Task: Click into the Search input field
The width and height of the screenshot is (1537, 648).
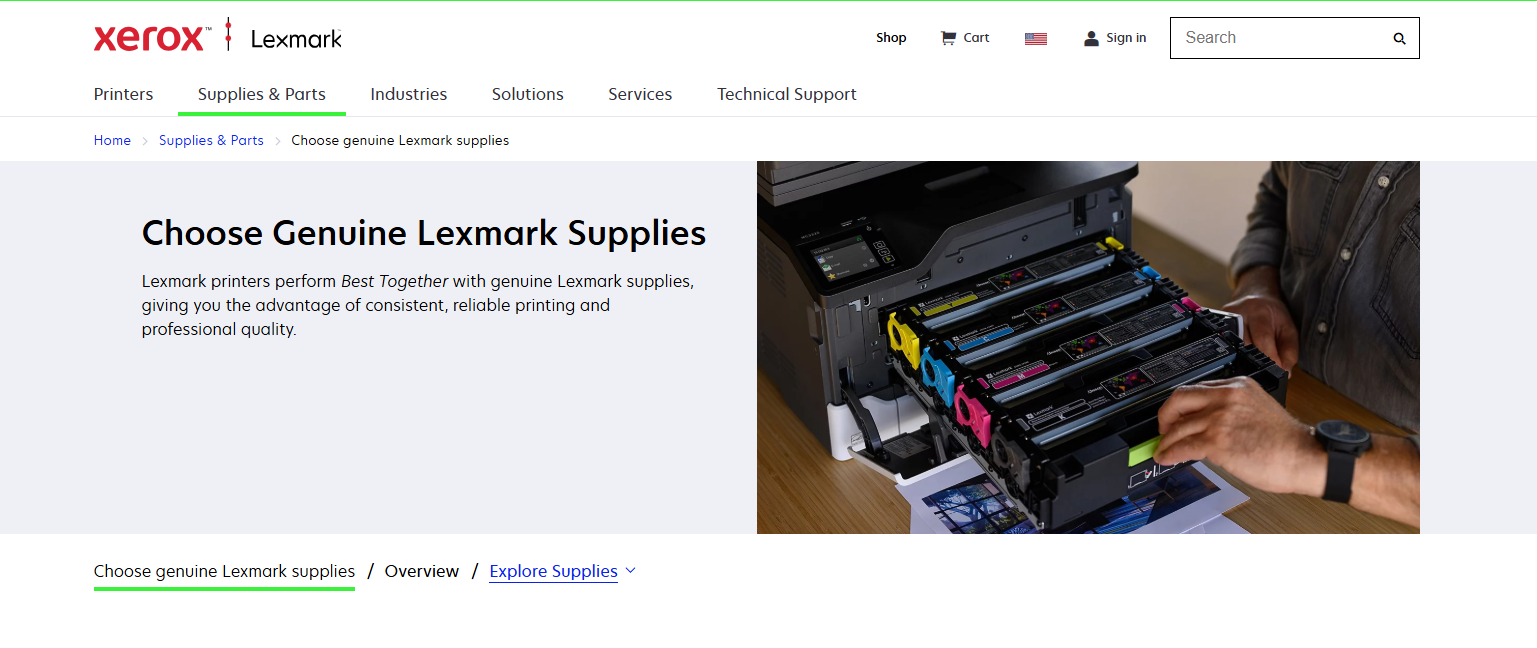Action: click(1282, 38)
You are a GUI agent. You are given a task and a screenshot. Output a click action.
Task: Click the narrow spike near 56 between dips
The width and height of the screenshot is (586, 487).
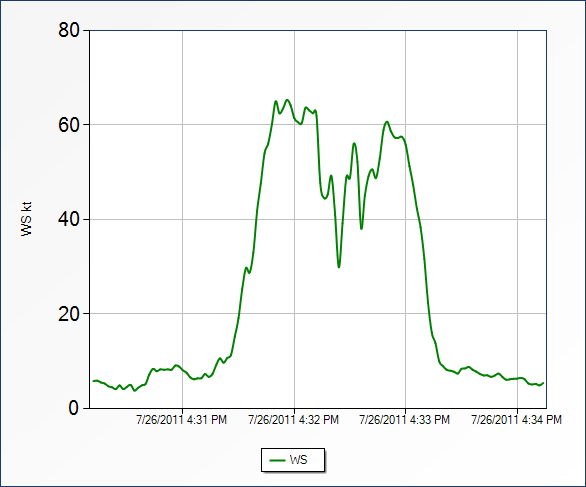[x=354, y=143]
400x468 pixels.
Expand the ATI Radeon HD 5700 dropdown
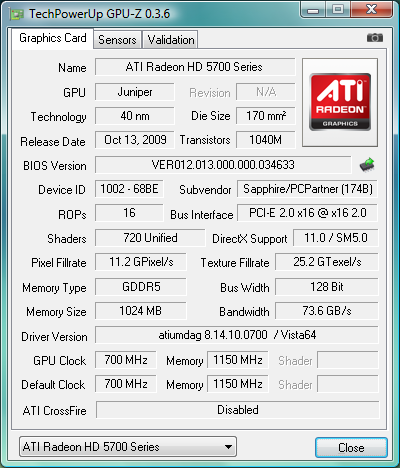click(128, 447)
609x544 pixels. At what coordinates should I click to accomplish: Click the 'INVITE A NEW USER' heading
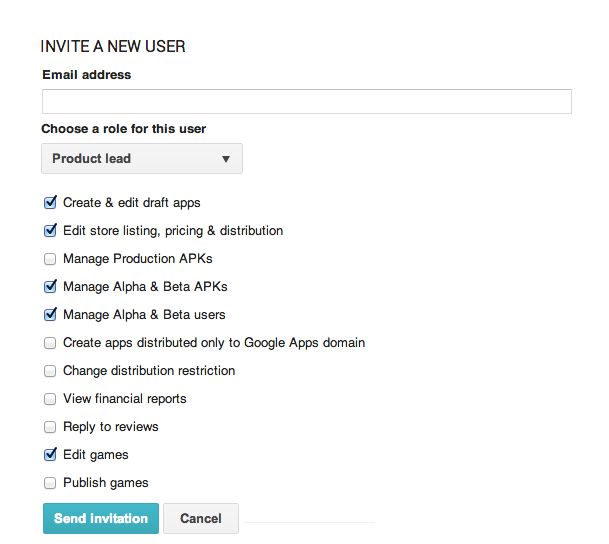[112, 47]
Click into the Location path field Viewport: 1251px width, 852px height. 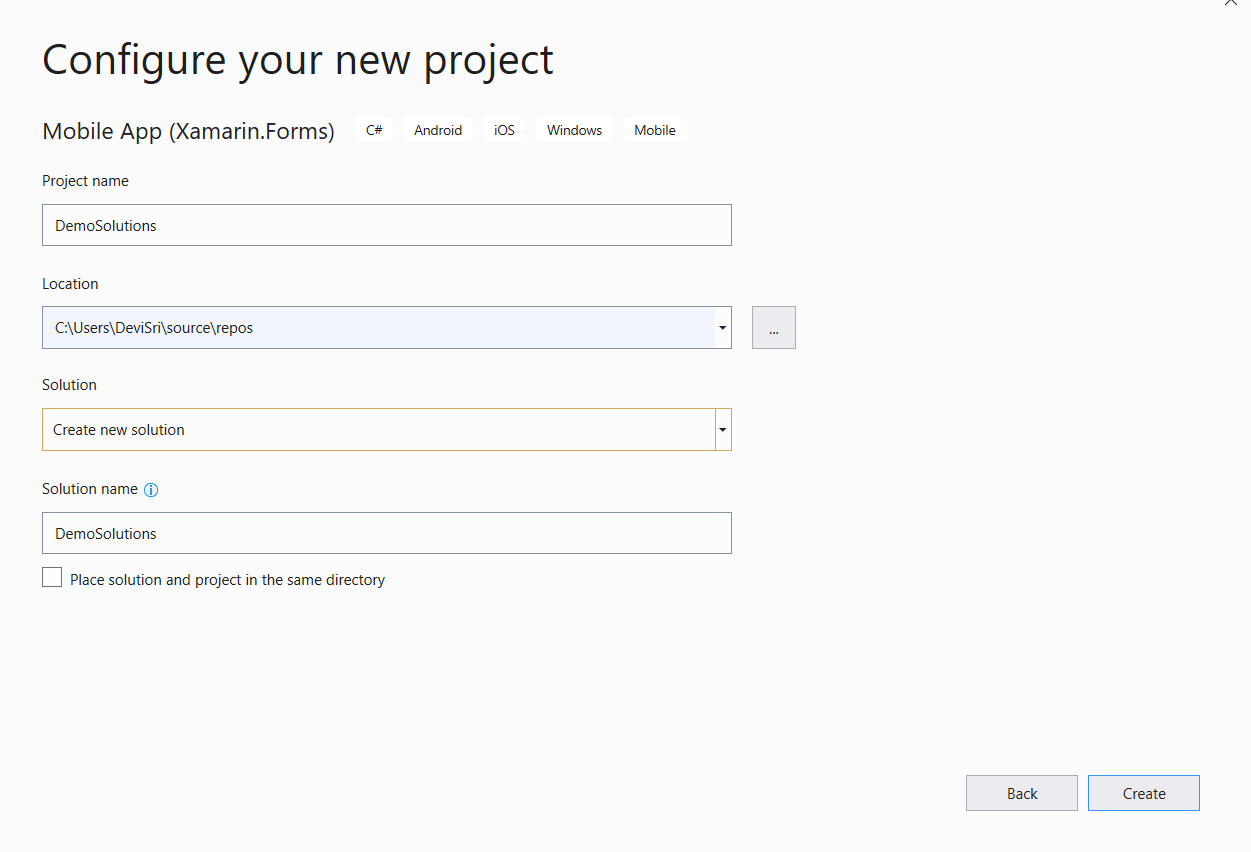coord(378,328)
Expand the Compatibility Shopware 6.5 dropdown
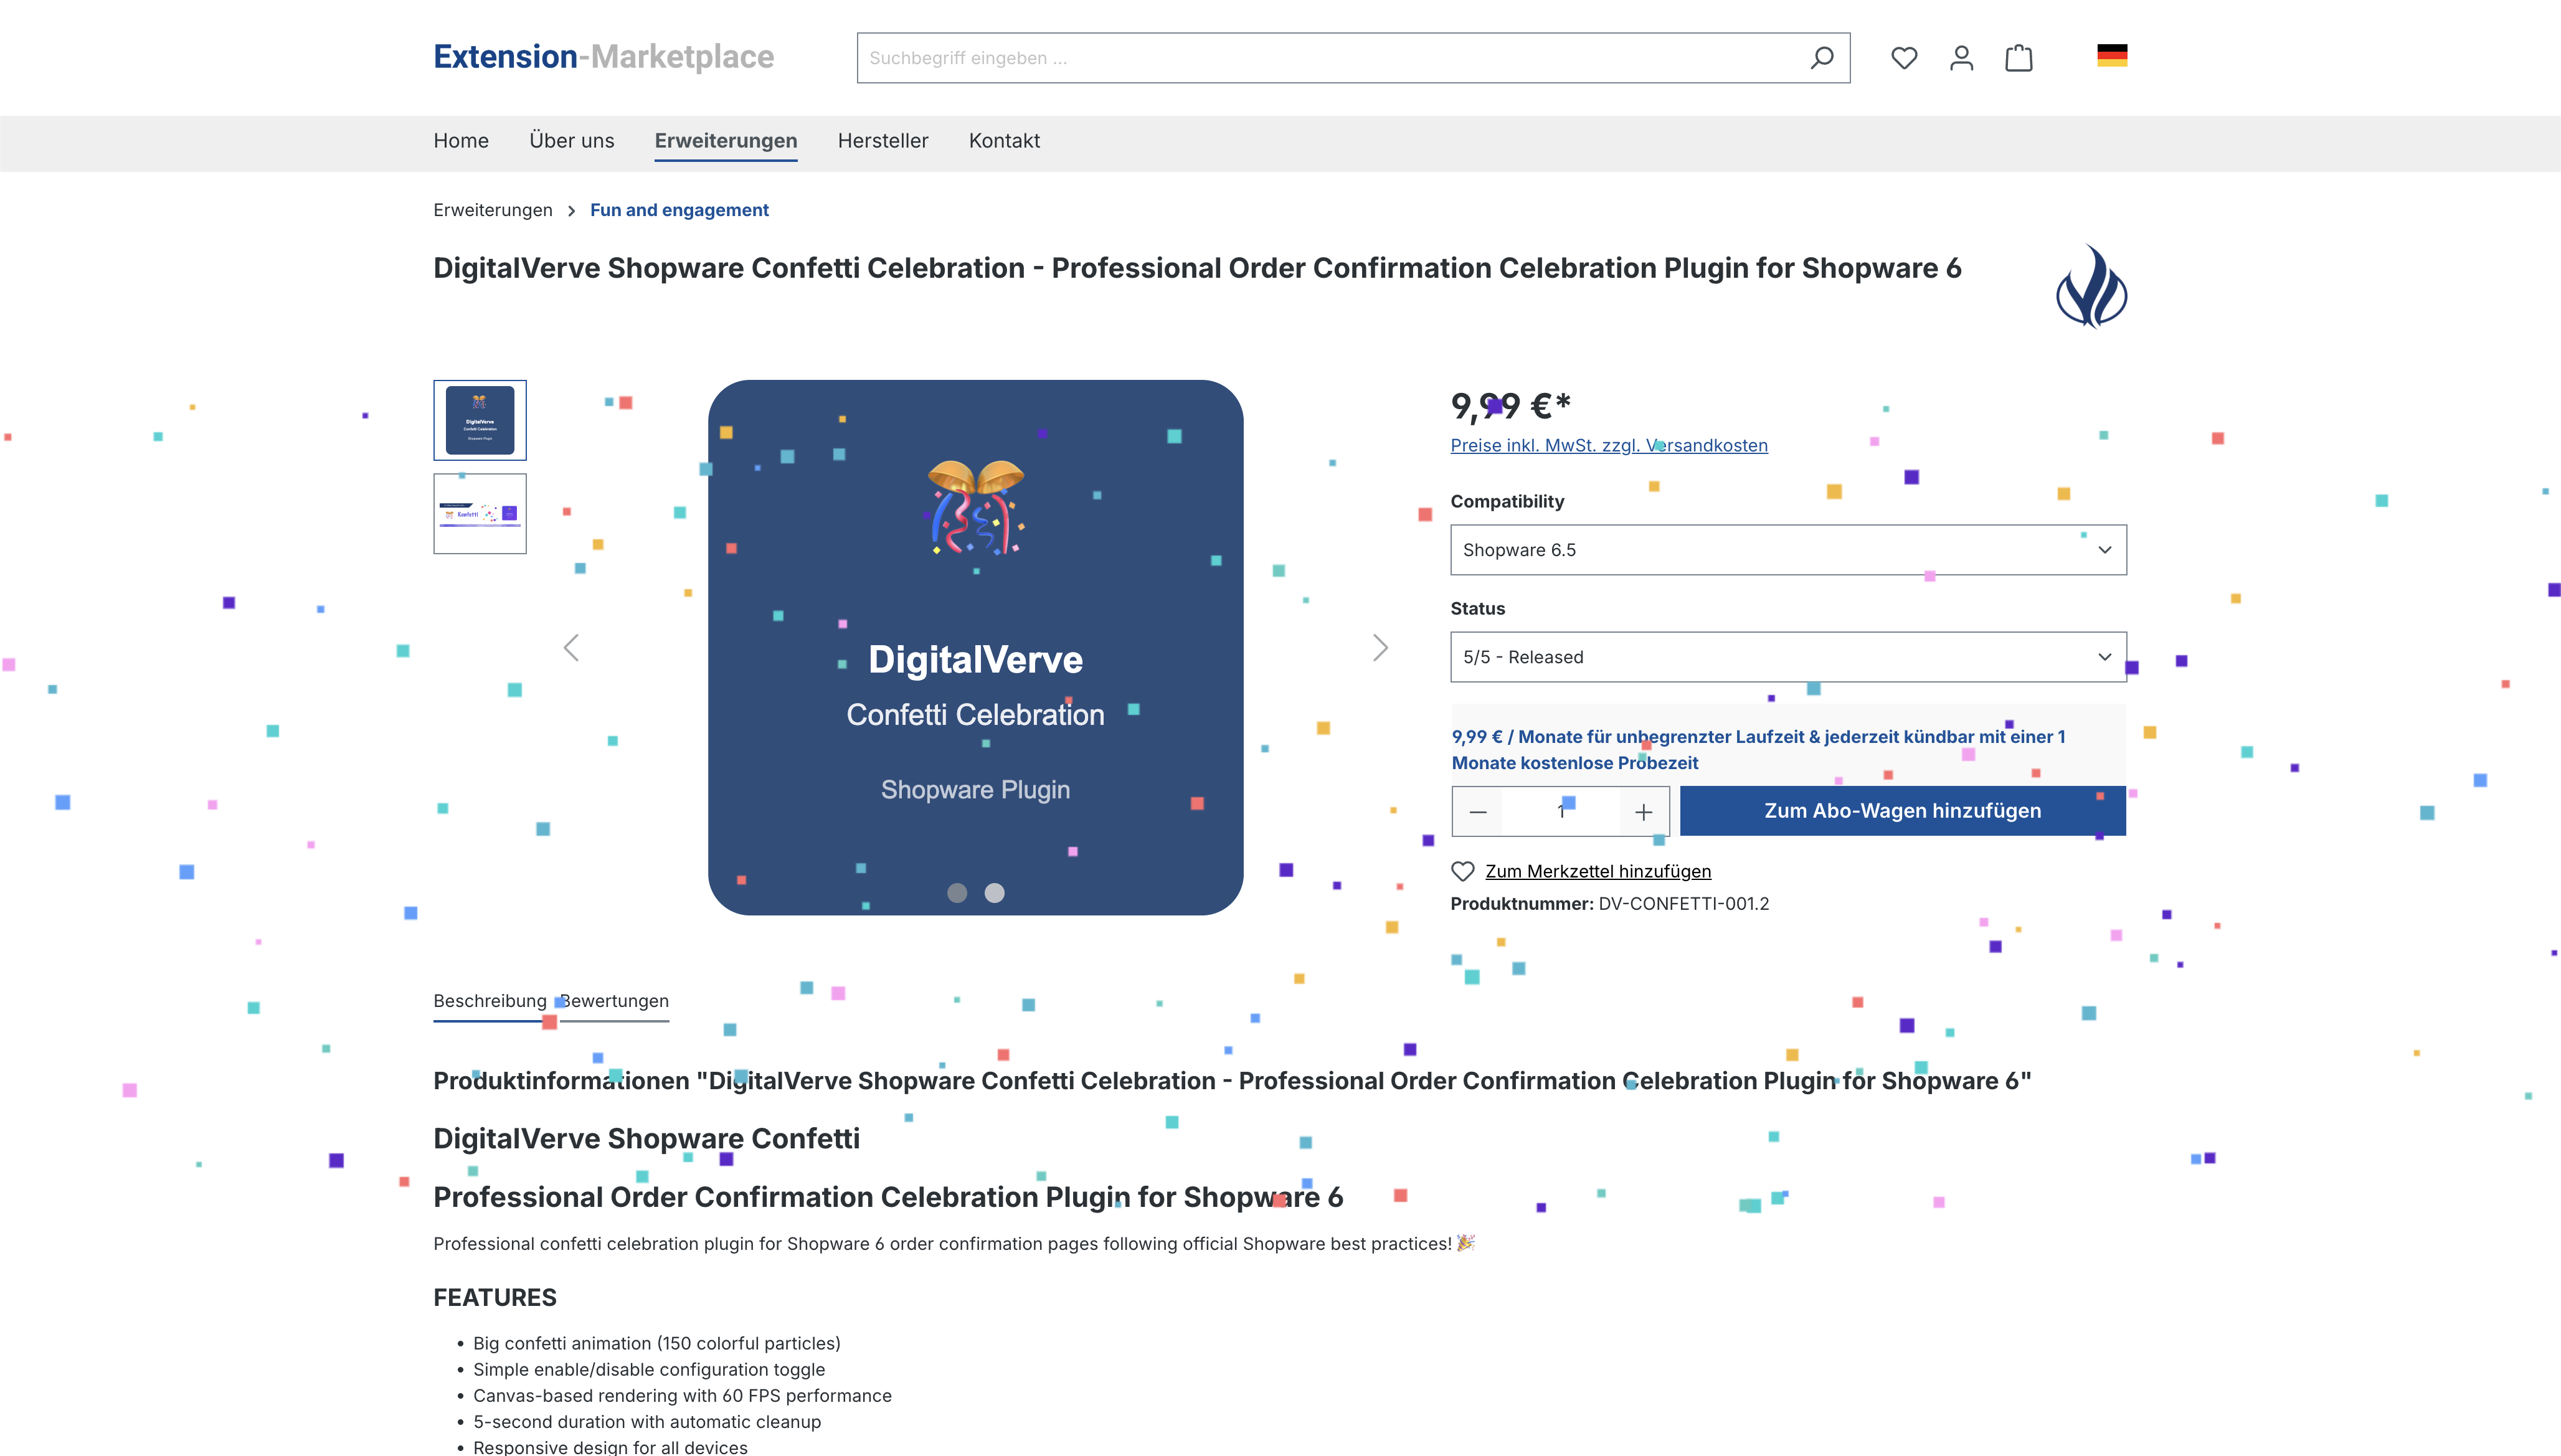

**ATTIVITÀ DA SVOLGERE**
Riscriva le righe dell'elenco cominciando da quella che contiene "You are a GUI" e fermandosi dopo quella che contiene "click(128, 447)", scambiando "screenshot" con "immagine" e lasciando invariato tutto il resto. Escluda le immagini dalla risposta.

**SOLUZIONE PROPOSTA**
You are a GUI agent. You are given a task and a immagine. Output a click action.
Task: Click the narrow spike near 56 between dips
The width and height of the immagine is (586, 487).
[x=354, y=143]
400x468 pixels.
Expand the ATI Radeon HD 5700 dropdown
click(128, 447)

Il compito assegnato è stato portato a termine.